## Work instructions
Repeat the whole listing exactly, leaving nothing out.

## Extracted data
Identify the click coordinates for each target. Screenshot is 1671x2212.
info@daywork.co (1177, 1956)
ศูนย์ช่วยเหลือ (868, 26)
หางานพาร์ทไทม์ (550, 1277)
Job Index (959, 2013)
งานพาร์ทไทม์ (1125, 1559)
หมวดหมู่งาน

## Output of the exercise
Identify the click coordinates for each target. Screenshot is 1671x2212.
info@daywork.co (1177, 1956)
ศูนย์ช่วยเหลือ (868, 26)
หางานพาร์ทไทม์ (550, 1277)
Job Index (959, 2013)
งานพาร์ทไทม์ (1125, 1559)
หมวดหมู่งาน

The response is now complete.